* [Problem requirements] Only one stretch of the data below is wanted: the lines starting at the one with "Viewport: 720px width, 540px height." and ending at the one with "You are a computer-use", both included, given again exactly.

* [Data to examine]
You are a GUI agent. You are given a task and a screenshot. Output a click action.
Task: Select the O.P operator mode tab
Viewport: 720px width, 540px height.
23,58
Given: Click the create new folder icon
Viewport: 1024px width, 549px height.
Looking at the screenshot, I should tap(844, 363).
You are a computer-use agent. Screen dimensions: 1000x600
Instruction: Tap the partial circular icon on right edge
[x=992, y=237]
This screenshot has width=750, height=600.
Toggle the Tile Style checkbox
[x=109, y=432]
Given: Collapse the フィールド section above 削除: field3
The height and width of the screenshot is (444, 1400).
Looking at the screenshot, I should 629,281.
* * *
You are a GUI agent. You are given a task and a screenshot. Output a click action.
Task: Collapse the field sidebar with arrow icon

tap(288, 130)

* [Task result]
Viewport: 720px width, 540px height.
23,58
Given: Click the create new folder icon
Viewport: 1024px width, 549px height.
Looking at the screenshot, I should tap(844, 363).
You are a computer-use agent. Screen dimensions: 1000x600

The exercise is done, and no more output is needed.